- Dataset -

☆ ☆ ☆ ☆

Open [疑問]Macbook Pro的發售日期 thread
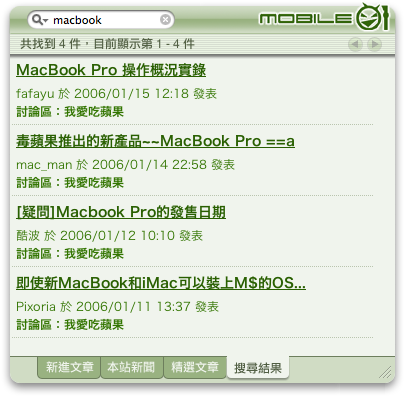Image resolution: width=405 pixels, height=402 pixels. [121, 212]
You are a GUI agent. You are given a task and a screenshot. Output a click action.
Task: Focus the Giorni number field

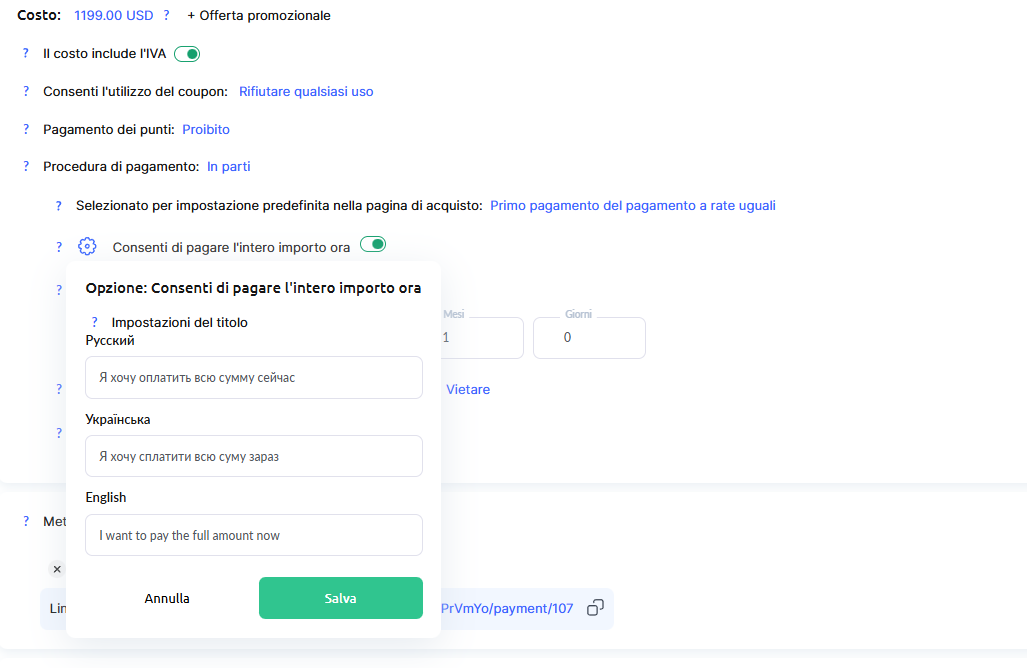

☆ ☆ ☆ ☆

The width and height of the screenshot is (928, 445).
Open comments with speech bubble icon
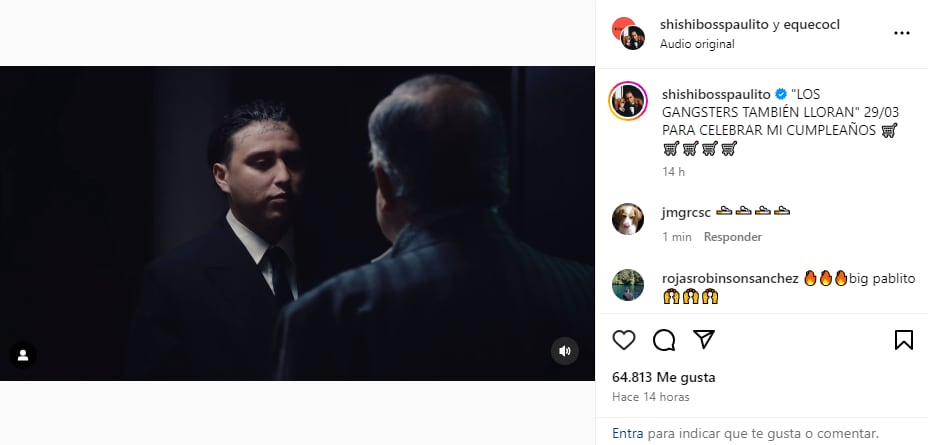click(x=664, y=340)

☆ ☆ ☆ ☆

- Activity -
Only the lines with "screenshot" are needed; find them in the records and copy each one.

- Expected answer -
You are a GUI agent. You are given a task and a screenshot. Output a click action.
The width and height of the screenshot is (928, 445).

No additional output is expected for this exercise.